Une fois que le site est vérifié, il faut maintenant penser à se séparer de l’accès par protocole HTTP car d’une part cela pourrait induire en erreur les visiteurs, mais surtout et d’autre part, cela va créer un Duplicate Content.

Bien qu’en réalité il s’agisse du même site, étant accessible par deux ports distincts (80 et 443) il est considéré comme deux sites distincts par les moteurs de recherche.

Pour éviter cette problématique, et surtout si l’hébergement se scinde en deux dossiers respectifs un pour HTTP et un pour HTTPS, il est intéressant d’utiliser une balise <link> pointant l’adresse canonique du site, à savoir celle accessible par le protocole HTTPS.
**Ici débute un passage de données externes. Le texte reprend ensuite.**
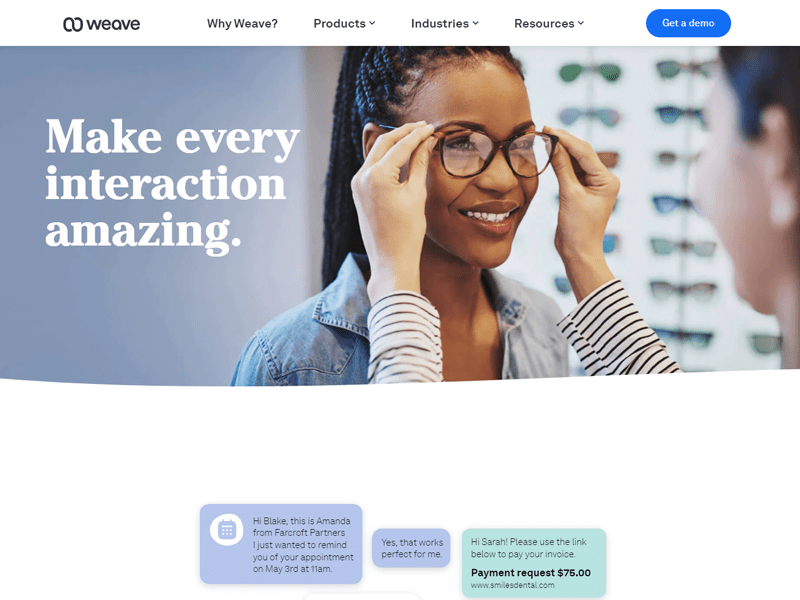The image size is (800, 600).
Task: Click the Resources chevron arrow
Action: pyautogui.click(x=581, y=23)

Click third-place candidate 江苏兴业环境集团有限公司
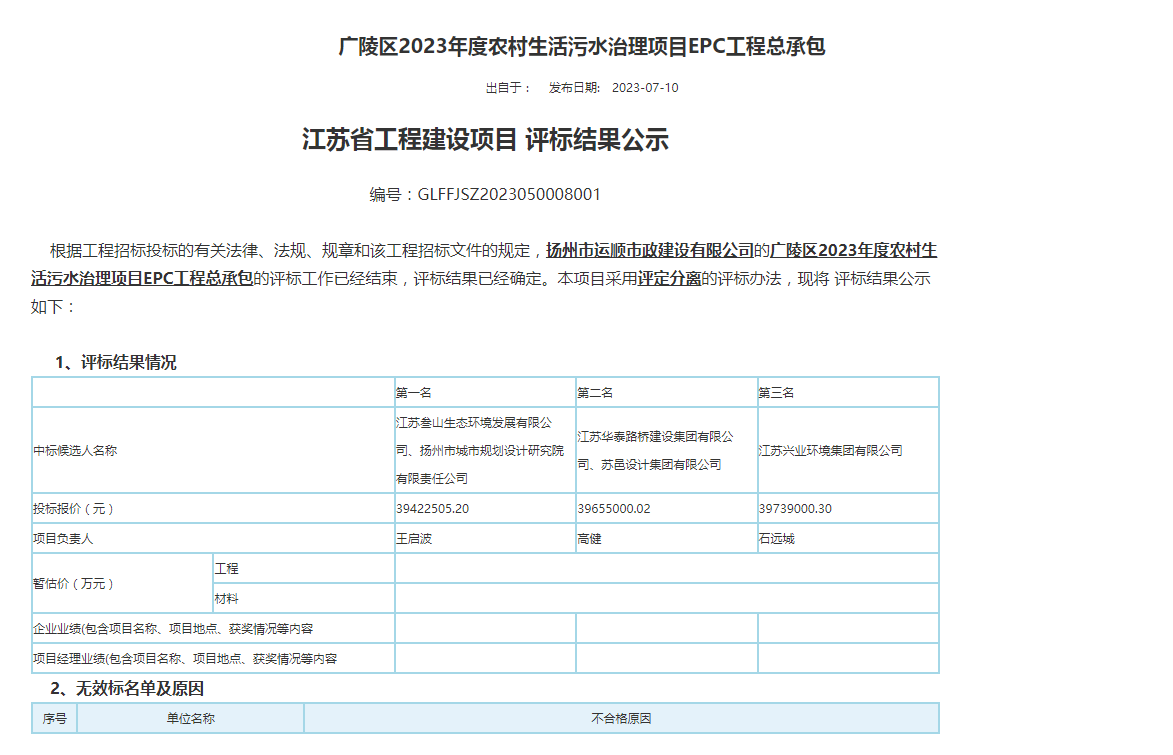831,451
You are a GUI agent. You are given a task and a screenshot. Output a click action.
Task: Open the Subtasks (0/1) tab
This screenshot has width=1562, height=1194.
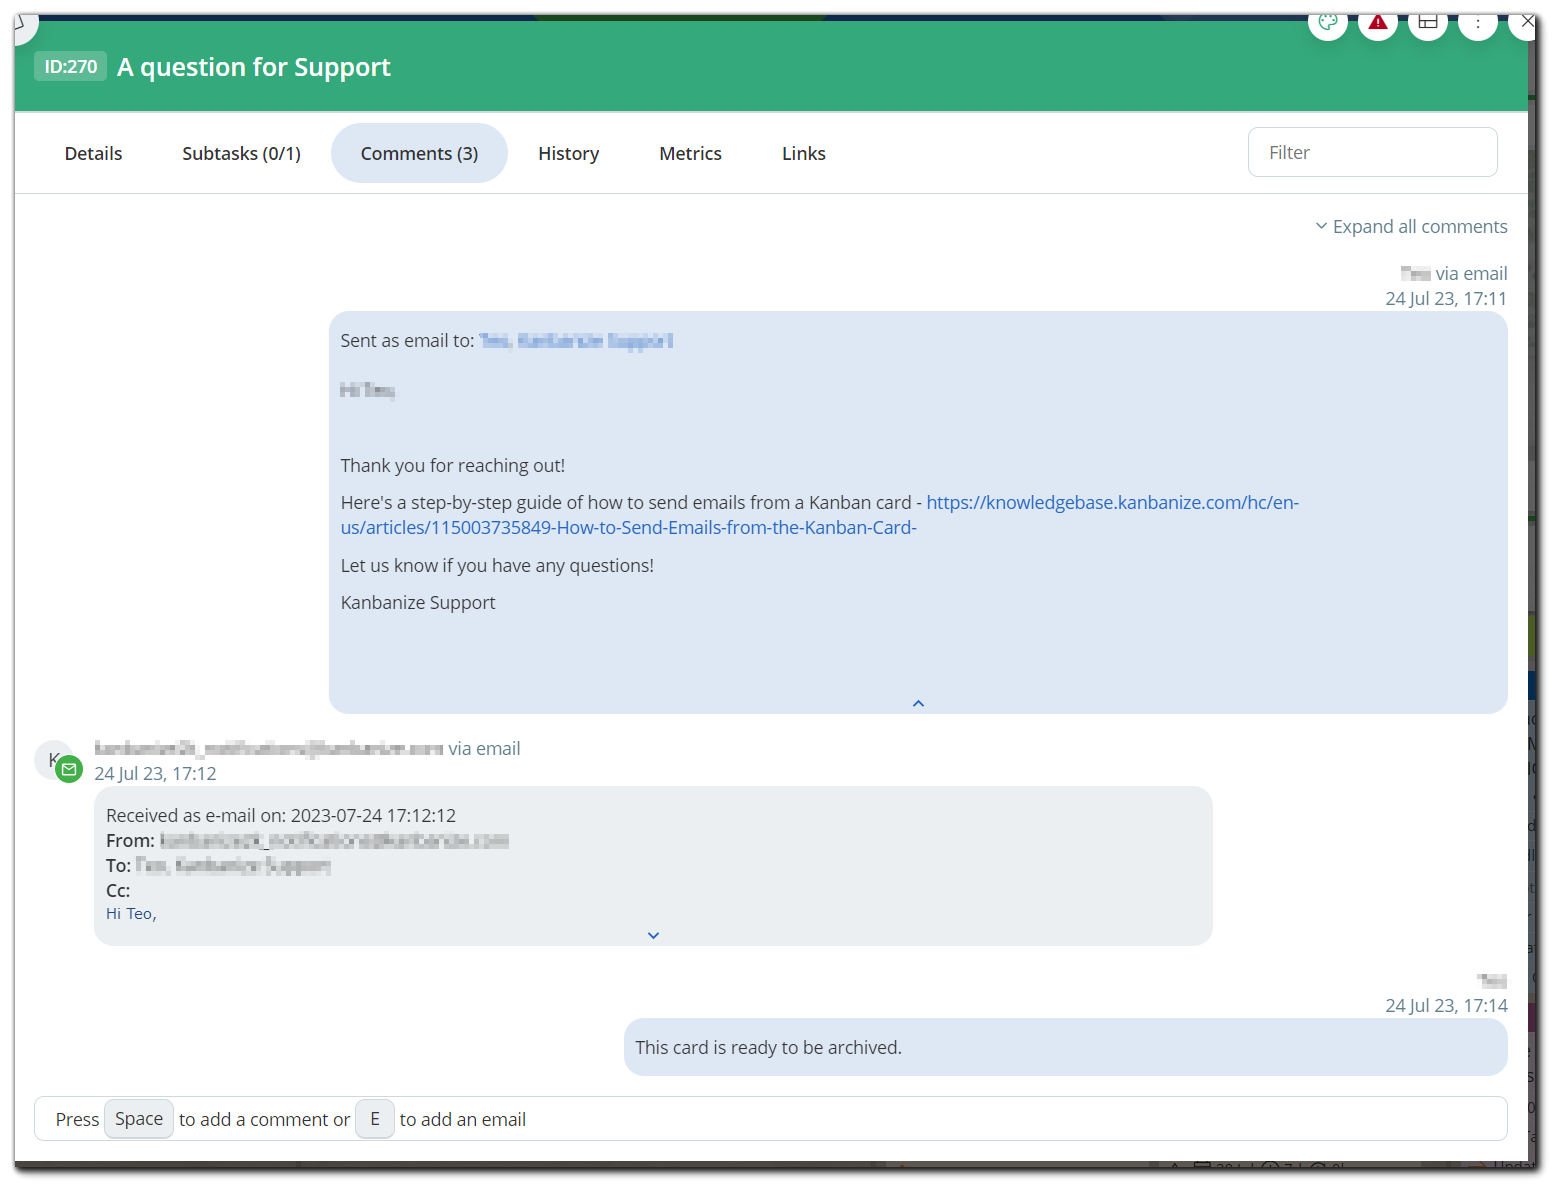[x=241, y=153]
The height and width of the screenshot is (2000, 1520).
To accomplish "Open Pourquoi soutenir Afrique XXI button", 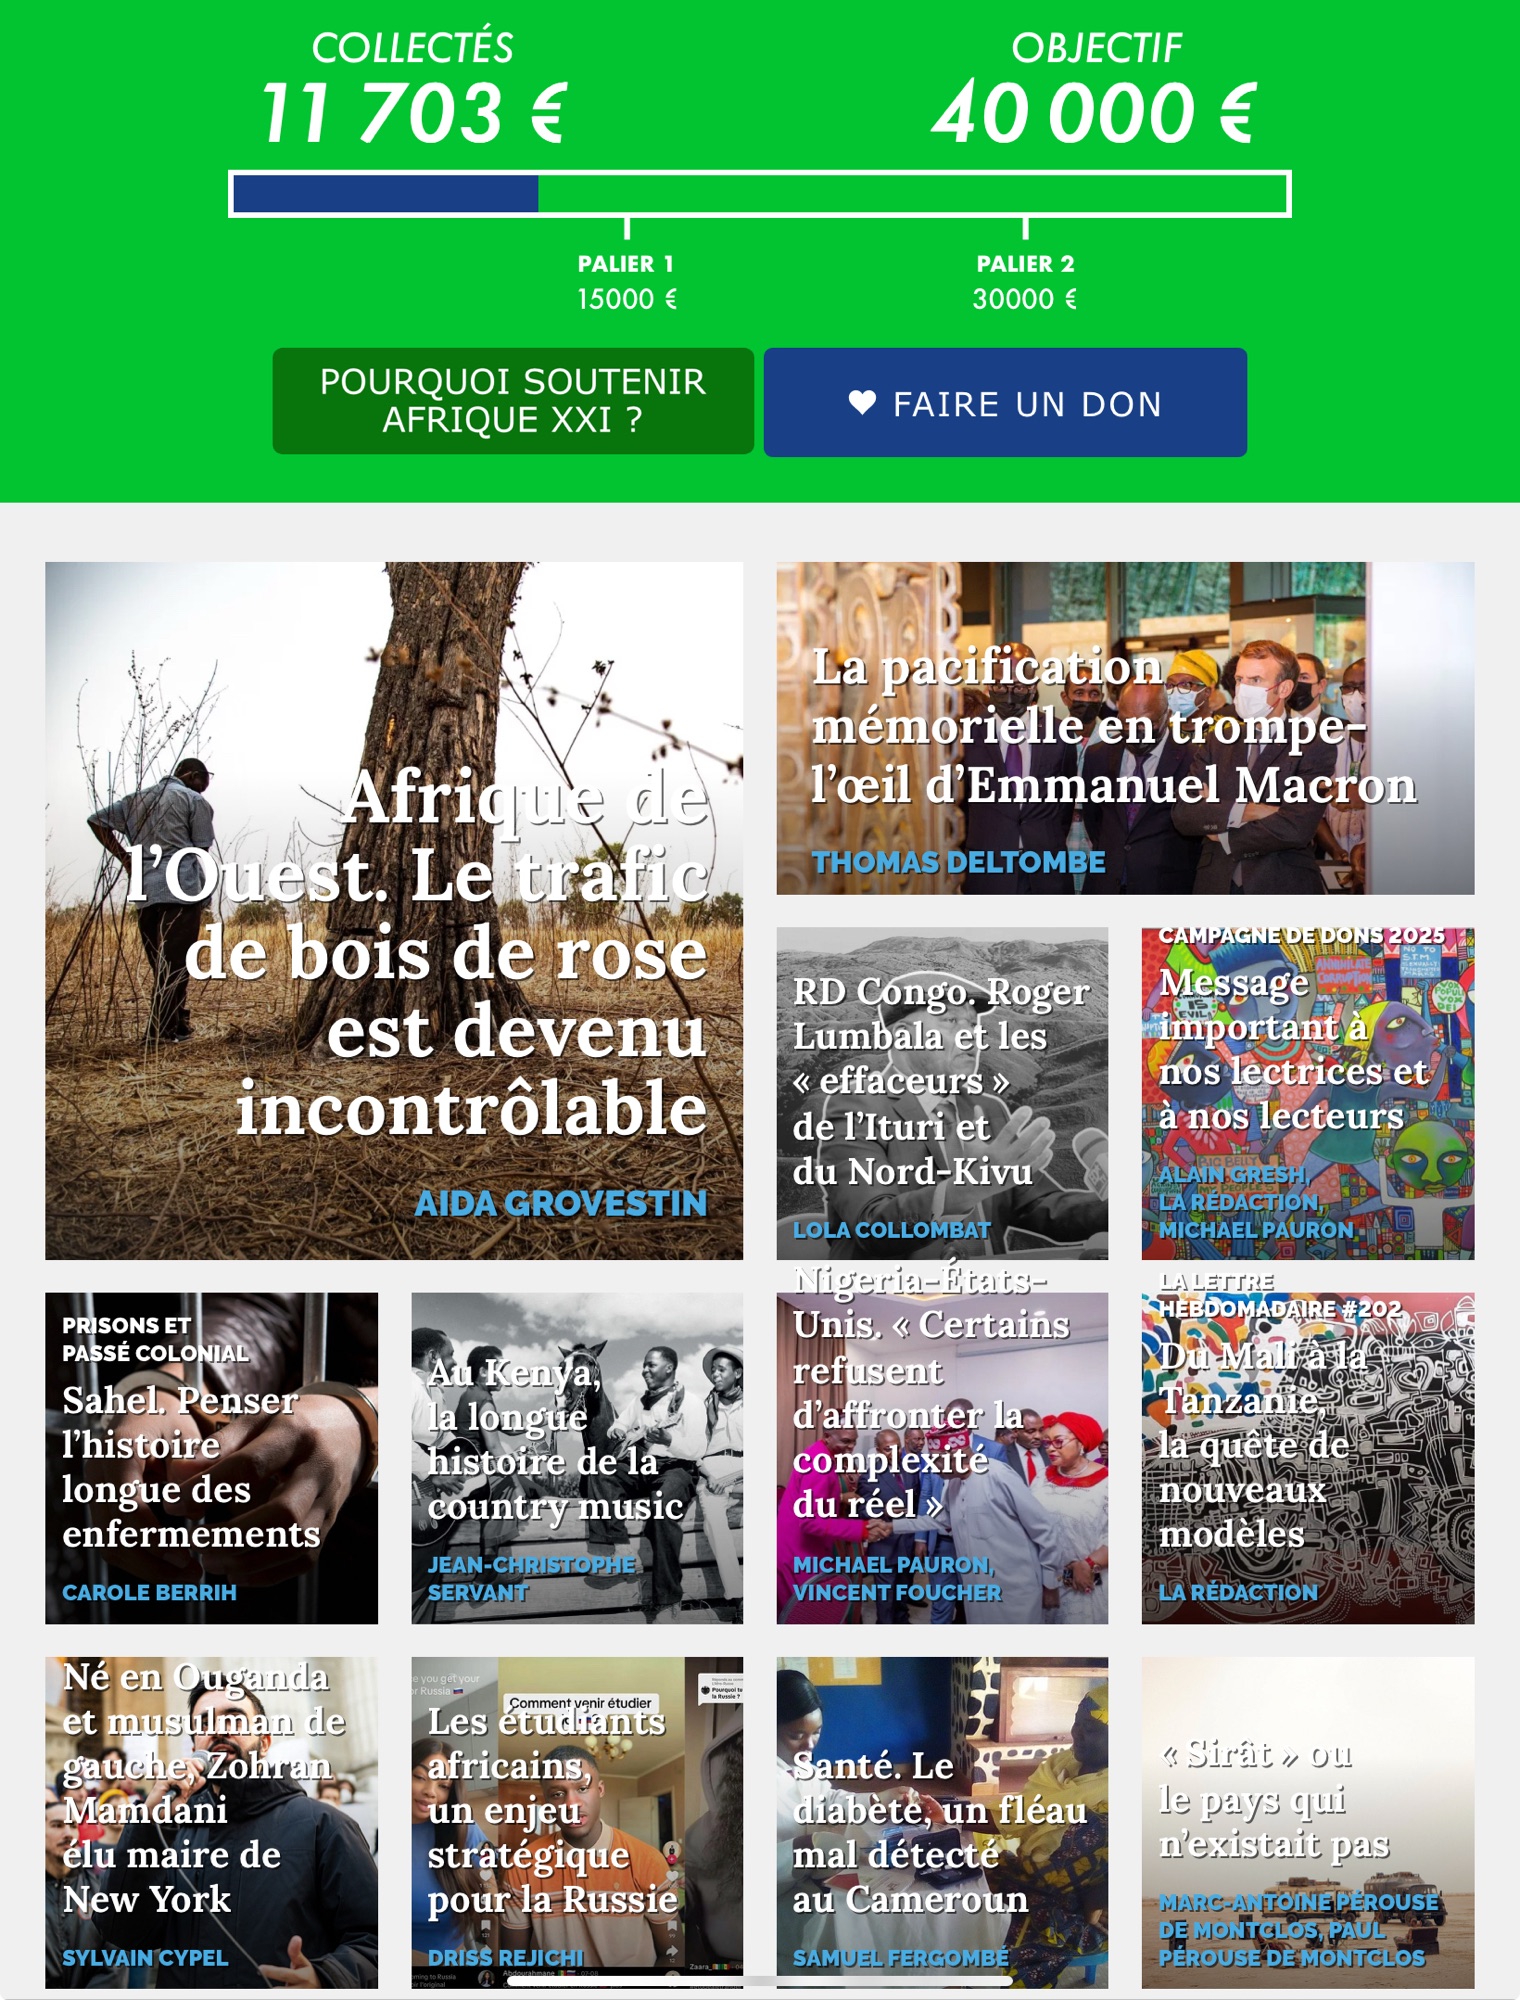I will tap(513, 401).
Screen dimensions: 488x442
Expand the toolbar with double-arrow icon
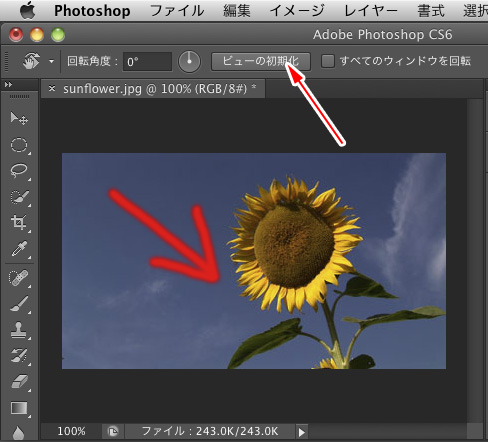8,85
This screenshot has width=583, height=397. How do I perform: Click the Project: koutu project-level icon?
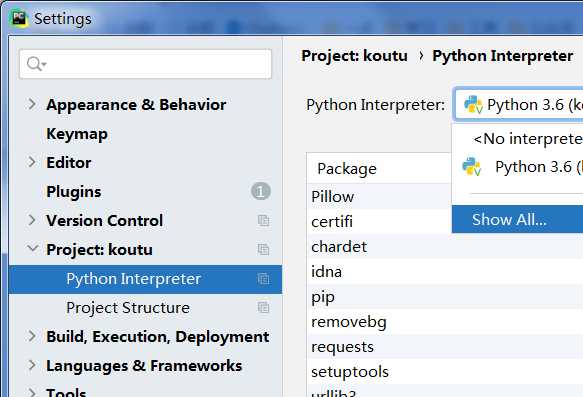tap(263, 249)
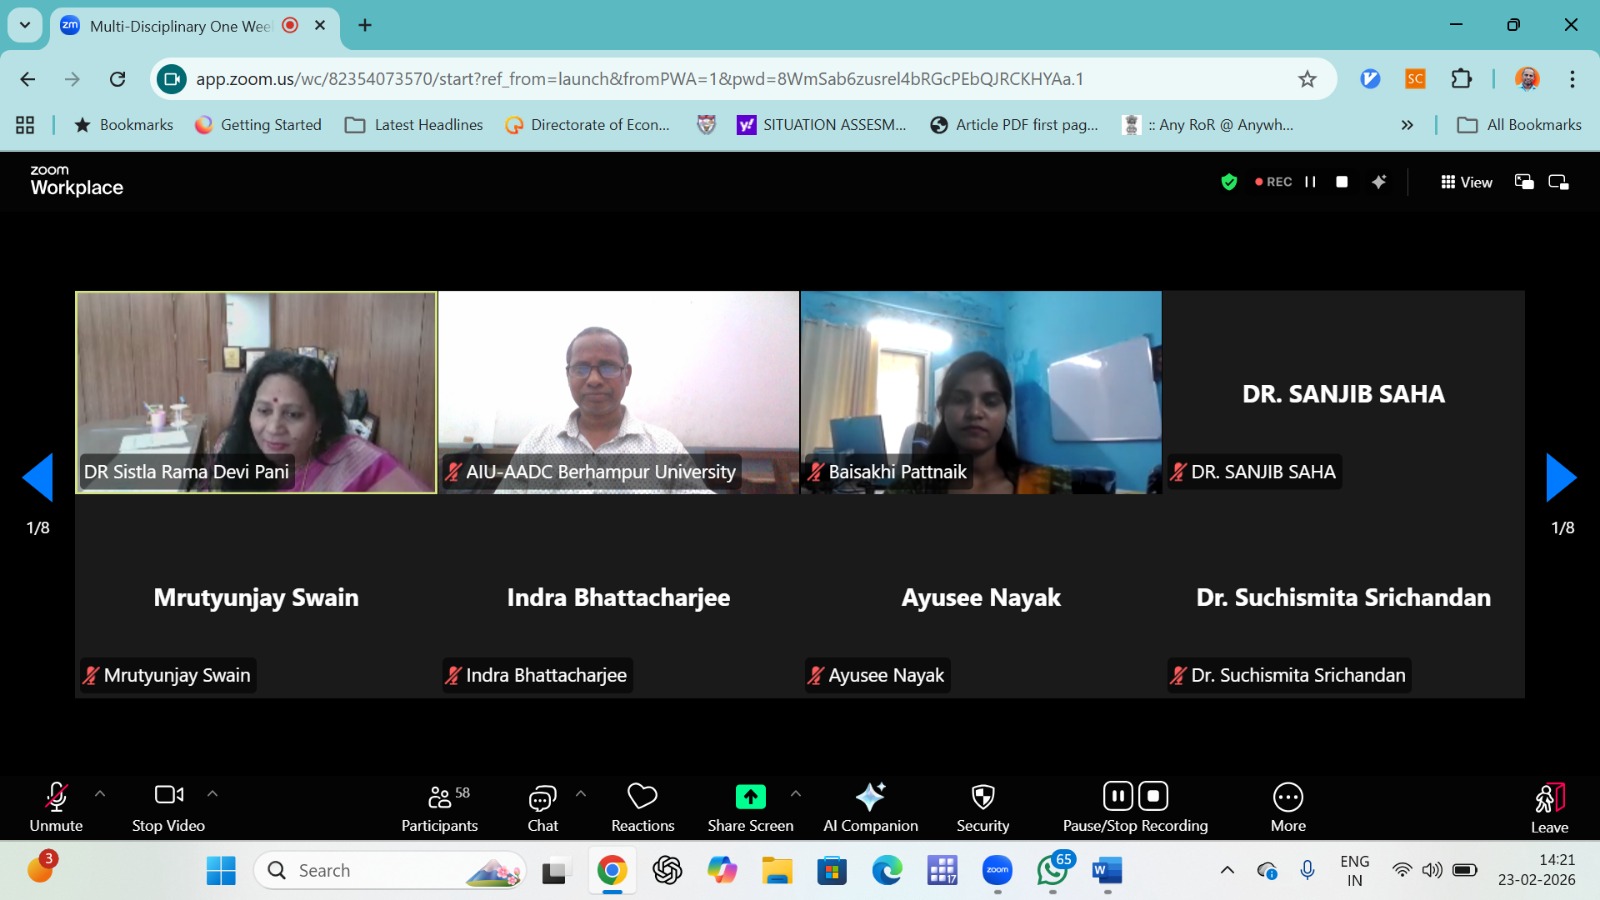Pause the recording in the top bar
1600x900 pixels.
pyautogui.click(x=1310, y=182)
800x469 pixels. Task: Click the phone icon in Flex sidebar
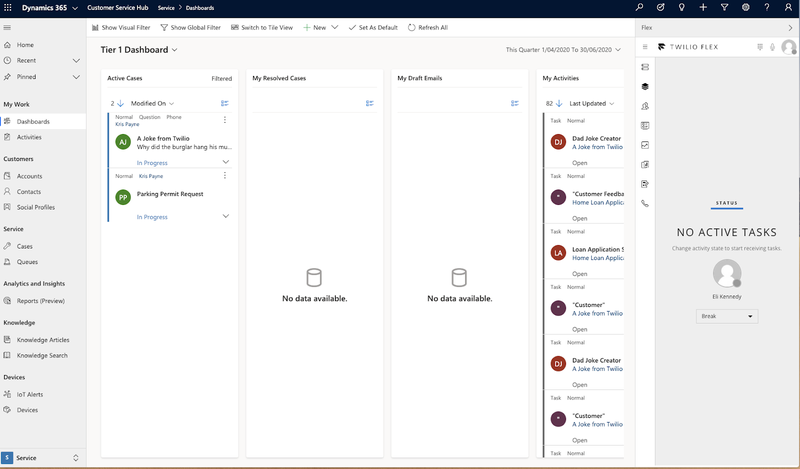click(645, 203)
        <link rel="canonical" href="https://www.puce-et-media.com/" />

Cela aidera les moteurs de recherche à mieux prendre en charge la migration. À ce sujet la vidéo de Matt Cutts, Canonical Link Element, est vraiment intéressante et permet de mieux comprendre les URLs au sens large.

Il est également possible d’intervenir sur le fichier robots.txt. Un premier demandant aux moteurs de recherche de ne pas indexer le contenu et en laissant le soin à un second de le faire. Une fois encore si l’hébergement HTTP et HTTPS se trouve dans deux dossiers distincts, il suffit de déposer le fichier robots.txt Adhoc dans chacun des dossiers.

Par contre si l’hébergement est centralisé sur un seul et unique dossier, il faut alors créer deux fichiers robots distincts par exemple robots.txt et robotshttps.txt et s’appuyer sur un .htaccess qui reniflerait le port utilisé afin d’orienter le crawler vers le fichier robots adéquat.

    <IfModule mod_rewrite.c>
        RewriteEngine on
        RewriteCond %{SERVER_PORT} ^443$
        RewriteRule ^robots\.txt$ robotshttps.txt [L]
    </IfModule>

Bien que ces deux approches puissent satisfaire les moteurs de recherche, les utilisateurs eux peuvent, le cas échéant, toujours pointer vers le site ayant le cadenas ouvert, et n’auront aucune garantie de sécurité, surtout si des données sensibles doivent y être échangées.

Donc il faut avoir recours à une méthode plus ferme réorientant toutes requêtes HTTP, vers du HTTPS, et pour cela il est préférable de directement employer un fichier .htaccess de redirection.

Comme nous l’avons évoqué lors de l’introduction, certains hébergements font pointer les deux protocoles HTTP et HTTPS vers deux dossiers distincts, donc si cela est le cas, il faut placer un fichier .htaccess dans le premier afin de rediriger les requêtes vers le second.

        Redirect permanent / https://www.puce-et-media.com/

Il reste également à prendre en compte les requêtes qui seraient toujours formulées vers du HTTP. Pour cela, il faut alors ajouter un fichier .htaccess dans le dossier HTTPS en demandant au serveur de réécrire les requêtes HTTP en HTTPS. Par la même, et afin d’éviter un Duplicate Content entre https://www.puce-et-media.com et http://puce-et-media.com il est intéressant de réécrire les requêtes vers une unique entrée :

    <IfModule mod_rewrite.c>
        RewriteEngine On
        RewriteCond %{HTTPS} off [OR]
        RewriteCond %{HTTP_HOST} !^www\. [NC]
        RewriteCond %{HTTP_HOST} ^(?:www\.)?(.+)$ [NC]
        RewriteRule ^.*$ https://www.%1%{REQUEST_URI} [L,NE,R=301]
    </IfModule>

Ceci devrait prendre en charge les requêtes envoyées par le client mais aucunement les liens internes réclamant des fichiers dépendants. Donc il ne faut surtout pas omettre l’étape précédente, où il fallait modifier l’ensemble des liens concernant les fichiers dépendants.

Conclusion

Dorénavant le site devrait être basculé et accessible en HTTPS.